Let me just say, IMHO, this is an odd little book.  I bought it because somewhere, at some point in my internet browsing, I landed on these rave reviews –  I think they were on Timothy McSweeney’s site:

http://www.mcsweeneys.net/tendency

I’m always on the lookout for the one that others consider to be “the writer of all times,” or “the masterful new debut” author – just so I can see how they did it,  so I can see what their writing style was like and what it was that won those folks over.  Here’s the thing, I don’t “get” the stories in this book at all.  They aren’t even close to what I’d normally read.  They are snippets of life, describing only seconds or minutes, about obscure people in obscure places, random thoughts like a peep hole into someone elses’ life.   Yet, it’s the way she writes, using choice words with such crispness, even if you don’t “get” it, you like it.

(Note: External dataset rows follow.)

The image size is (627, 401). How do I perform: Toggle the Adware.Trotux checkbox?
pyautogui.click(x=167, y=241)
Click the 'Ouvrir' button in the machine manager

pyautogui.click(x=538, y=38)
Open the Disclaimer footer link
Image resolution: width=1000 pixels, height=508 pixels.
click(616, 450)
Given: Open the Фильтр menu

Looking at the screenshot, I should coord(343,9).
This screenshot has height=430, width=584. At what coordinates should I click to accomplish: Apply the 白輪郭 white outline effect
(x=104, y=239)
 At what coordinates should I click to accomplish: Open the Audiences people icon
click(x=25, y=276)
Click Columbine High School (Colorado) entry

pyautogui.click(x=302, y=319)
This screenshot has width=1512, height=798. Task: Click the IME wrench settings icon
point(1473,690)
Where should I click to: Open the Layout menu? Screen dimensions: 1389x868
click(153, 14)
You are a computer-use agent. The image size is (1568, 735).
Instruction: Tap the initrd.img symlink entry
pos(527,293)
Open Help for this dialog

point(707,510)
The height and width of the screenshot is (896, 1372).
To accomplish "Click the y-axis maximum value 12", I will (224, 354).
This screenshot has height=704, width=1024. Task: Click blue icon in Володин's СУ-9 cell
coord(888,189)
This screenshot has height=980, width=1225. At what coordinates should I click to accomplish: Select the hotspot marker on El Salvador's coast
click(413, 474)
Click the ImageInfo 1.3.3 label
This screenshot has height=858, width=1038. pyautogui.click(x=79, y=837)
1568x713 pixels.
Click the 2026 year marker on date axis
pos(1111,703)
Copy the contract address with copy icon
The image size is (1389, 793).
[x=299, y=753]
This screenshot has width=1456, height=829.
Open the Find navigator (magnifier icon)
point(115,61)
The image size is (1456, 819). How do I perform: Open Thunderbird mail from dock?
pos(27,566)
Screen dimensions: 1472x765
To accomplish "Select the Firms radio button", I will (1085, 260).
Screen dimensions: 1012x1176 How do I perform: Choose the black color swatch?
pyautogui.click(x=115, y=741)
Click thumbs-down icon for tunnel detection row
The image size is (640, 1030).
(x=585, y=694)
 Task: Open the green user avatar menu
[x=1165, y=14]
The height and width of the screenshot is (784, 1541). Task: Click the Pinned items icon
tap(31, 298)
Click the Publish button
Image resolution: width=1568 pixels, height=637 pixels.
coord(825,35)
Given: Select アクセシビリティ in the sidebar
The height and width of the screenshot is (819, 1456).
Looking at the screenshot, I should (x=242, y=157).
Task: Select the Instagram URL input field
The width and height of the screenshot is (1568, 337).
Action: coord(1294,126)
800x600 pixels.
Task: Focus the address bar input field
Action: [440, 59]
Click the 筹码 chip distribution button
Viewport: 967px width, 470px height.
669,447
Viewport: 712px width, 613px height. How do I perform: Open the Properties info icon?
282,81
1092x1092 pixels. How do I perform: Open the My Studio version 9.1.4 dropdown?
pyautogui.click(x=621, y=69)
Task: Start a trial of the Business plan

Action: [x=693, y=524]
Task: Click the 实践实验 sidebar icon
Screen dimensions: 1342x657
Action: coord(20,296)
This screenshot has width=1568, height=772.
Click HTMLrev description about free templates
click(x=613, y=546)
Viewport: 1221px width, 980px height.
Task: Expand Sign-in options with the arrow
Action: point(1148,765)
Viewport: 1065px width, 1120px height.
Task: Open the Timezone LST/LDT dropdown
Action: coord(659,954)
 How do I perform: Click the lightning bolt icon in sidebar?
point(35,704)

It’s hard to describe how it helped me, and I only read a passage or two.   I closed the book, walked back over to my laptop, sat down and wrote a paragraph that put the previous three pages to shame.   It was like some sort of mini miracle.  It was a few minutes of writing with the knowledge it was better than what I’d done all day, and it made me feel like I’d not wasted the effort of the previous hours.

It’s not the first time this has happened, but the true test was when I came back to my writing this morning.  I re-read what I’d written yesterday and…, I didn’t change one word.  VICKY SWANKY IS A BEAUTY, and sometimes, so are the words within.